Короткое упражнение 1 :: Перепишите без изменений строки списка, начиная со строки с "Open Price Alerts" и до конца списка, включая обе границы.

━━ Извлечённый текст

Все сказанное имеет непосредственное значение не только для понимания механизмов зрительского восприятия, но и для оценки возможностей художественной критики. В какой мере необходима и оправдана художественная критика как явление художественной жизни, не грешит ли инструментарий критика искусства релятивно­стью, в какой мере он способен справляться с неизбежными аксиологическими трудностями? Сама профессия критика — это одновре­менно лед и пламень; необходимость тонко чувствовать и уметь пе­реплавлять чувства в теоретические конструкты. В какой мере подоб­ная редукция корректна для искусства, как не спрямить полисеман­тику художественного высказывания, переводя ее на вербальный, понятийный язык?

Еще романтики сформулировали дихотомию критической дея­тельности, когда говорили о «рассудочном нарциссизме» критика и в то же время о «нарциссизме эмоциональном». Сам термин «кри­тик» возник в раннем романтизме, причем критика рассматривалась не как прикладная дисциплина, переносящая готовые мерки из эс­тетической теории на конкретное произведение, а как сложная ин­туитивно-аналитическая деятельность, направленная на познание произведения, исходя из его собственной природы. В этом отноше­нии романтики противостояли внеисторической эстетике классициз­ма, самостоятельно ощутив важность аксиологического взгляда на искусство. Они утверждали идею подвижности художественных кри­териев, необходимость оценивать произведение сообразно его соб­ственной мерке.

━━━━

Короткое упражнение 2 :: В какой период, согласно тексту о художественной критике, возник сам термин «критик»?

━━ Выдержки из записей

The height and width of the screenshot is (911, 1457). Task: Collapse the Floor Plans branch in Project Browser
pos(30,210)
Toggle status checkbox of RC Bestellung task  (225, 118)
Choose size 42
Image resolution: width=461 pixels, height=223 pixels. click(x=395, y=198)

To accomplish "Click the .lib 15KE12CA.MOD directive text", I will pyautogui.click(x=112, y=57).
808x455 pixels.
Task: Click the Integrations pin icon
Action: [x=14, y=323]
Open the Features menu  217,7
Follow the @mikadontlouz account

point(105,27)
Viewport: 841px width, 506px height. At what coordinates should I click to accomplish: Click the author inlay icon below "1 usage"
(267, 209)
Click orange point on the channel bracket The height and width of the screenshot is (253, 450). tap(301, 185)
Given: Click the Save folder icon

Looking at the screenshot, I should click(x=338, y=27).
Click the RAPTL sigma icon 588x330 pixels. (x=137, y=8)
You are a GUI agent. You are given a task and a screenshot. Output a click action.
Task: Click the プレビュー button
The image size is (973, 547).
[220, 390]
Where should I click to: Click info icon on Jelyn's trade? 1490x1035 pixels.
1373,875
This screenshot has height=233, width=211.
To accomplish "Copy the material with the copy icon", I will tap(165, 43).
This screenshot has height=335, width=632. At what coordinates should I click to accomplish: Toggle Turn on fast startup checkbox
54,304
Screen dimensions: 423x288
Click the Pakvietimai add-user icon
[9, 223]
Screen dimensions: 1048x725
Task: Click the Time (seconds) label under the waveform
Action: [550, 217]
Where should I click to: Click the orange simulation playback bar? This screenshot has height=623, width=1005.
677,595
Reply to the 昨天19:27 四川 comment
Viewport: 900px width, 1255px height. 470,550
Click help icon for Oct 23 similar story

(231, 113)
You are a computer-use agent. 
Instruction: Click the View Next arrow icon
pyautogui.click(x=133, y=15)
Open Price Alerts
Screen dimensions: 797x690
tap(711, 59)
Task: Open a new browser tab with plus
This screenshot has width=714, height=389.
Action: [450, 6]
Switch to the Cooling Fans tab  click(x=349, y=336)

━━━━

Ответ на задание 1 ::
Open Price Alerts
Screen dimensions: 797x690
tap(711, 59)
Task: Open a new browser tab with plus
This screenshot has width=714, height=389.
Action: [450, 6]
Switch to the Cooling Fans tab  click(x=349, y=336)

Ответ на задание 2 :: В раннем романтизме.